The Academic eBook Reader
Rumor has it that Amazon may be releasing their Kindle eBook reader in a modified format for the academic market. Having been employed by a number of text book publishers, my initial reaction was a gasp and shudder. Upon further reflection, this may just be the innovation that the text book market needs. For a very long time the publishing industry has been for lack of a better word, stately. Clinging to a business model that seems to be eroding from all directions. I have been fortunate to have been in the technology publishing space which tends to be more open minded and on the leading edge of innovation (at least as far as publishing goes).
Academic publishing has been at the opposite end of the spectrum. Publishers rely on selling very large numbers of very expensive books and only every once in a while. They tend to sell to one buyer who makes a decision for an entire school system and delivers customers en masse. Lose an adoption in a given year either due to a pass or competition and your whole business is shaken.

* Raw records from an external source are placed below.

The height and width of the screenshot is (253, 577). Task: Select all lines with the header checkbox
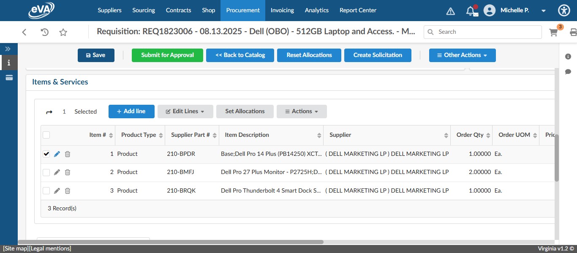tap(46, 134)
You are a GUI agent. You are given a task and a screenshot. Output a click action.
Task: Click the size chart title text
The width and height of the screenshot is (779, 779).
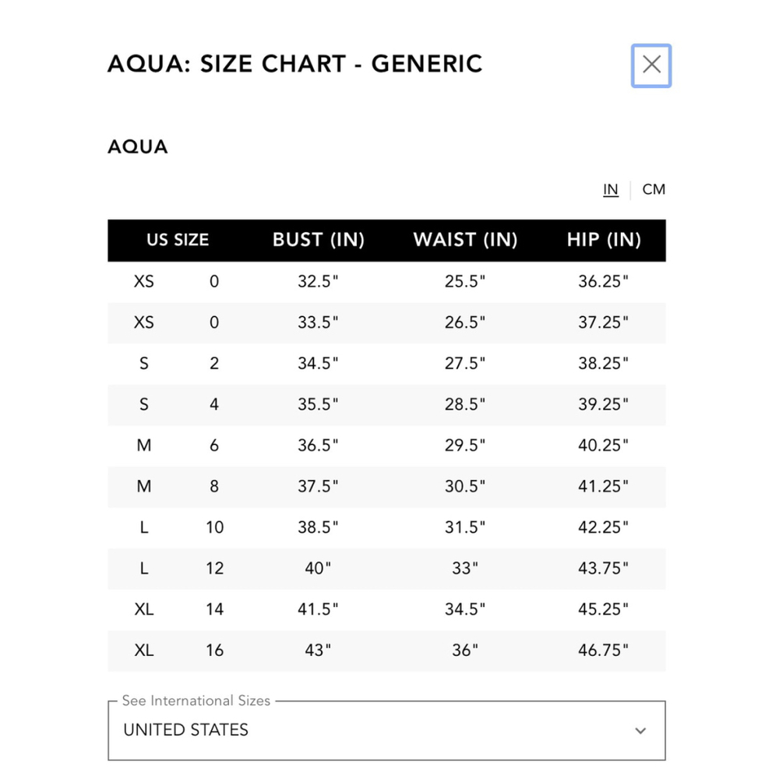tap(295, 64)
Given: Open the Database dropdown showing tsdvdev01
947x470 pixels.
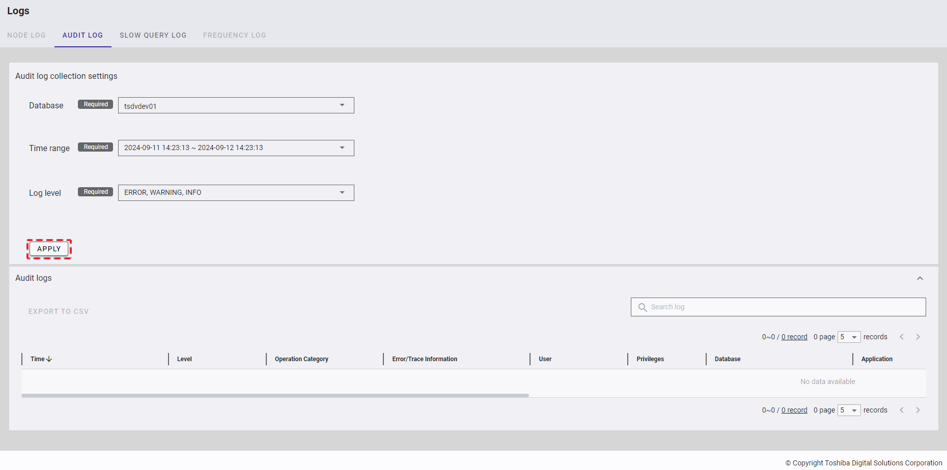Looking at the screenshot, I should point(236,105).
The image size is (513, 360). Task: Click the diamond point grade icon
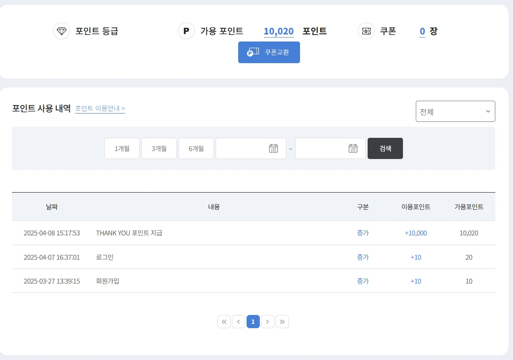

For teachers, this means lessons are handed down from above and dictated my third parties. The content is either not time sensitive or is outdated. There is no way an educator truly shine under these circumstances.
Students, are forced to spend a fortune on books and haul around massive tomes that are not providing them with the optimal educational experience (I wonder what the weight of all of the wasted content that is either not correct, out-of-date, or simply not taught amounts to). To the extent that it has actually become a health problem. The necessary evil of that has arisen or the whole circumstance is the used text book which helps neither the publisher, book seller, teacher or student. Marked-up, torn, neglected, boogered. For anyone who has worked in publishing, it is a horrible sight.
So what could the Kindle text book bring to the party?
Of course, there are ample reasons why this concept scares publishers. Most of them fall under the headers of “piracy” and the protection of a precious business model.
Perhaps the most frustrating thing about working in the publishing industry is the intrinsic belief that publishing is printing. There is a fear that when the relationship with the printer is compromised, the whole thing will go down the crapper. Publishers must understand that their job is in the production of high quality vetted content that provides the best possible experience for the audience. In the world of text books, ‘printed on paper’ does not fit the bill and the conservation of that business model hurts all parties.
With regard to piracy, paper is the worst of all DRM, while duplicating it is onerous, it is not impossible (hell, it is millennia old, I think everyone grasps how to take a word from one page to another). If you must have some form of protection here, it seems that a device like the Kindle, built explicitly with this challenge in mind would be the ideal route to go, layer that with a subscription model and you add another layer of protection.
The business model for text books has been broken for some time. A product like the Kindle could help solve some core issues and provide for a better experience for the student, academic institution, and publisher alike. The question comes down to whether the publishers will stray from their stately ways and embrace a tool that can truly serve the needs of their consumer.